Removing Exchange Direct Push Device Security Policy

[fablife]

I know there was another thread about this somewhere but I could not find it. But I wanted to share this info just in case anyone else was looking for it as I was.

I found this over at XDA, the original thread is:
http://forum.xda-developers.com/showthread.php?t=317107

Basically it provides the registry tweaks needed to change/remove the direct push policies enforced by some companies. Not to say the policy is not needed, but it is a huge both for me having to enter a 10+ alpha-numeric password if my device has not been in use for more than 5 min.

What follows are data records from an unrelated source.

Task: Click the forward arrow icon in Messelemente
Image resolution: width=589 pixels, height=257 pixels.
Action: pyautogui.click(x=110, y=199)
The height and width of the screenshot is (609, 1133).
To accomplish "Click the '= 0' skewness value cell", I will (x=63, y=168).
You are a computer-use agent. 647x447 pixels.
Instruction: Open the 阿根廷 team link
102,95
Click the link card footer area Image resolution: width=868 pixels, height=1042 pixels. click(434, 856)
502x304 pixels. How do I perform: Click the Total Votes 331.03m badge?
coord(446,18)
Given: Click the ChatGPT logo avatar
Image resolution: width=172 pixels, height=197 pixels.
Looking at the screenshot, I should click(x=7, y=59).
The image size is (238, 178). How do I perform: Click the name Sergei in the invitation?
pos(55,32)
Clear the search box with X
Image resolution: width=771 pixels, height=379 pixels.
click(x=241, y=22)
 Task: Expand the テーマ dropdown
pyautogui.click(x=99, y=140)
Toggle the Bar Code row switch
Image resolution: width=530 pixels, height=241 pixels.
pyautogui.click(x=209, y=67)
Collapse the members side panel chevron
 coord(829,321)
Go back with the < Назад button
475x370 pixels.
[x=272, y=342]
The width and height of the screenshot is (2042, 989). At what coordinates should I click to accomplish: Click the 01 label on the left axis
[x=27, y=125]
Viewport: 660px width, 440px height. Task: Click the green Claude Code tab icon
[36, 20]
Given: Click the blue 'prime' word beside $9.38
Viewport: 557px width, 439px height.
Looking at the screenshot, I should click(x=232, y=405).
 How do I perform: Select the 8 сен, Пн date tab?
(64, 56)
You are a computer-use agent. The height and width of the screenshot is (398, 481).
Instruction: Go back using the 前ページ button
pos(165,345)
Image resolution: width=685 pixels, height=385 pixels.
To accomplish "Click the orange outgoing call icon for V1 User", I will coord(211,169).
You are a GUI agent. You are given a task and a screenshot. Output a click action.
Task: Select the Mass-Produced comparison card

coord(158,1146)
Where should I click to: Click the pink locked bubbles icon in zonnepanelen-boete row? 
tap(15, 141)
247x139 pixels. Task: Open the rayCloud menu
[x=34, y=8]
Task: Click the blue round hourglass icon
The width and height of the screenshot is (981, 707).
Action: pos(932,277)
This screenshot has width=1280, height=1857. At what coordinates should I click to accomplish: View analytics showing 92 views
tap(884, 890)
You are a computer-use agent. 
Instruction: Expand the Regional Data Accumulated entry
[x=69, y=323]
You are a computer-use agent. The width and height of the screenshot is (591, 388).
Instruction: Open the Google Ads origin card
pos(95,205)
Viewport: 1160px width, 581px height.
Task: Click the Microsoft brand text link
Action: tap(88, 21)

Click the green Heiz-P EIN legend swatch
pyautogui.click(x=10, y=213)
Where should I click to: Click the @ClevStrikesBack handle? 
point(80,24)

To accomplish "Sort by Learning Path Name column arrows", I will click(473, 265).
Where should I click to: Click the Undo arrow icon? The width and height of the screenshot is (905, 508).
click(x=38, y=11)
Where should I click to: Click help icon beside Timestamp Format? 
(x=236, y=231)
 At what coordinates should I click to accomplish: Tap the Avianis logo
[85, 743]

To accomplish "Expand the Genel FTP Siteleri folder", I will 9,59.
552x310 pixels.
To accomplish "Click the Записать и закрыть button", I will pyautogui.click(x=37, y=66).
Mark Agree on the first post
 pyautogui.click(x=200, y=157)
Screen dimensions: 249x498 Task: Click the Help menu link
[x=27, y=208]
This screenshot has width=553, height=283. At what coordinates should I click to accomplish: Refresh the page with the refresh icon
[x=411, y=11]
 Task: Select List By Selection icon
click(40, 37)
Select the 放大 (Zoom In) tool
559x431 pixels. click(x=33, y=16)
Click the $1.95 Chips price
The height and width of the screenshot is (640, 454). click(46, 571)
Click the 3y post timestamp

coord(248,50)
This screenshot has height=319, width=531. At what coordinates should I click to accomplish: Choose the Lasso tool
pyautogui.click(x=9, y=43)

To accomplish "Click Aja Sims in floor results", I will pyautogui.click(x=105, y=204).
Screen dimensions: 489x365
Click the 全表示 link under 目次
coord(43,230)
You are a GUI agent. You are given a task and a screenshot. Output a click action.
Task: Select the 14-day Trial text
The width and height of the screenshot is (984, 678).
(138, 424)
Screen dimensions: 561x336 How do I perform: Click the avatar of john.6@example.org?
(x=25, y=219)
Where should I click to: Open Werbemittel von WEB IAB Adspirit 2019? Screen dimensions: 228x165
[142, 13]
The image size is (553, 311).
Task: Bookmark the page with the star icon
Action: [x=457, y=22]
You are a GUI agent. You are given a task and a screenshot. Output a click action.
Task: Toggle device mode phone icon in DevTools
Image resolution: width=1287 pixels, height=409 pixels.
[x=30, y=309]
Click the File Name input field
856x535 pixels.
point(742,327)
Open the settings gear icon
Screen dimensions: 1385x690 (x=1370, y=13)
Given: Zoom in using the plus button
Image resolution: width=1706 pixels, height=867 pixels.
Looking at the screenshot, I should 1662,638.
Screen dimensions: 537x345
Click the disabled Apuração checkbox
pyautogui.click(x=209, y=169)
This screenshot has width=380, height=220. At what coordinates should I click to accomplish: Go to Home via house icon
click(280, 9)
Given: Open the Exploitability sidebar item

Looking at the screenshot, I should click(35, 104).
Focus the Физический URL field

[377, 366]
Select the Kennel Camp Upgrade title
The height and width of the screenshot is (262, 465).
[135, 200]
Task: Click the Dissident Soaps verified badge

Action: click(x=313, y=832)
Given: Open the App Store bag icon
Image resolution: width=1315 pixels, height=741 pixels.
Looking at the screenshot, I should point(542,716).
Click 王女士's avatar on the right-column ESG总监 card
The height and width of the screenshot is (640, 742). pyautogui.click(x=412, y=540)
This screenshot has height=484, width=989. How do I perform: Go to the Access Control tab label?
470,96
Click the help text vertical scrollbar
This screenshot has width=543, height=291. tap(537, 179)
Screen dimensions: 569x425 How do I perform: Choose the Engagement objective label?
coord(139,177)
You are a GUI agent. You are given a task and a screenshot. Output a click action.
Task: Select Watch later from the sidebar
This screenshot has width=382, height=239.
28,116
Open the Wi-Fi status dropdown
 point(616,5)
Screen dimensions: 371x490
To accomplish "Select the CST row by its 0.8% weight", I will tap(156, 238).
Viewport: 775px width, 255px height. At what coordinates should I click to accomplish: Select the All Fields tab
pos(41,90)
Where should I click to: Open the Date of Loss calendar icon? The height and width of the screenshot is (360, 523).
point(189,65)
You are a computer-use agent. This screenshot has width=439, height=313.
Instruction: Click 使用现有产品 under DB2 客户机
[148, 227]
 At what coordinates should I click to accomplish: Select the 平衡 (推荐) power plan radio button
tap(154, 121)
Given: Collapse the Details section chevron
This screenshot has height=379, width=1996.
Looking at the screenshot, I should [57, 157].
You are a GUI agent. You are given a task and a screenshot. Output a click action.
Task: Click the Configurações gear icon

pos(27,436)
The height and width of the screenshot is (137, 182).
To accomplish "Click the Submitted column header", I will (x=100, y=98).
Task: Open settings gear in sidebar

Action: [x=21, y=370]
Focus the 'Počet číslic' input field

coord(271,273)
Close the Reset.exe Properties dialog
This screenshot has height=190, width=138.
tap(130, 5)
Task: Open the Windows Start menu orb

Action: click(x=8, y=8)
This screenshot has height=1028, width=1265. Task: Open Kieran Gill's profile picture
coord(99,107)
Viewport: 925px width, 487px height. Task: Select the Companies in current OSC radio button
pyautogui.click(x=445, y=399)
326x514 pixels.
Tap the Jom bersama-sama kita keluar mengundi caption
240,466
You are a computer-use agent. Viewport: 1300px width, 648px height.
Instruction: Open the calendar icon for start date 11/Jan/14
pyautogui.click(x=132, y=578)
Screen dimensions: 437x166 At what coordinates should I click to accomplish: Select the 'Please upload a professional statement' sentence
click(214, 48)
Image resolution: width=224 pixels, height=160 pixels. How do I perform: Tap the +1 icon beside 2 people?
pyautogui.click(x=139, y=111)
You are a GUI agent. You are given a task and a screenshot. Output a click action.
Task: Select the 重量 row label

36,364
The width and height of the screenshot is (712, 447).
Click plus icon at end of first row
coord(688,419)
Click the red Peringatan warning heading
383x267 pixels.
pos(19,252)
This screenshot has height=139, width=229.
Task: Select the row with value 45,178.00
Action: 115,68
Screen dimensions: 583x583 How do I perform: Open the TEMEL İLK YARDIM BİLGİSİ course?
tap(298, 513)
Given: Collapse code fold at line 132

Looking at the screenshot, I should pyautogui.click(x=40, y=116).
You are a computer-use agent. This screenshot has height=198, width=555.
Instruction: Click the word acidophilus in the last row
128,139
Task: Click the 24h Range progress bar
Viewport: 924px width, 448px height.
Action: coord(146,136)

Here are the registry tweaks:
using a device registry editor (remote, or PHM) modify the following key(s)
The Exchange Security Policy (4131) updates the device policy:
HKLM\Security\Policies\00001023: 0 = Enabled; 1 = Disabled

To change the inactivity timer:
HKLM\Comm\Security\Policy\LASSD\AE\{50C13377-C66D-400C-889E-C316FC4AB374}\
AEFrequencyType: 0 = No inactivity time; 1 = Activity time enable
AEFrequencyValue: = number of minutes before timeout

To change the password strength policy:
HKLM\Comm\Security\Policy\LASSD\LAP\lap_pw\
MinimumPasswordLength: minimum number of characters in password (0 defaults to 1)
PasswordComplexity: 0 = Require Alphanumeric; 1 = Require numeric (PIN); 2 = No restriction

And finally to change the Device wipe settings:
HKLM\Comm\Security\Policy\LASSD\
DeviceWipeThreshold: -1 = disabled; (any positive number) = # failed attempts before device memory gets whacked
CodewordFrequency: # of attempts before a codeword is displayed to prevent accidental device wipe.




I also was using a small proggy I found over at mobility today but has issues with SPB mobile shell now screen and the program. If your not using SPB MS, than this would be a much easier way to apply the above.
http://mobilitytoday.com/forum/showt...t=13030&page=2

cheers,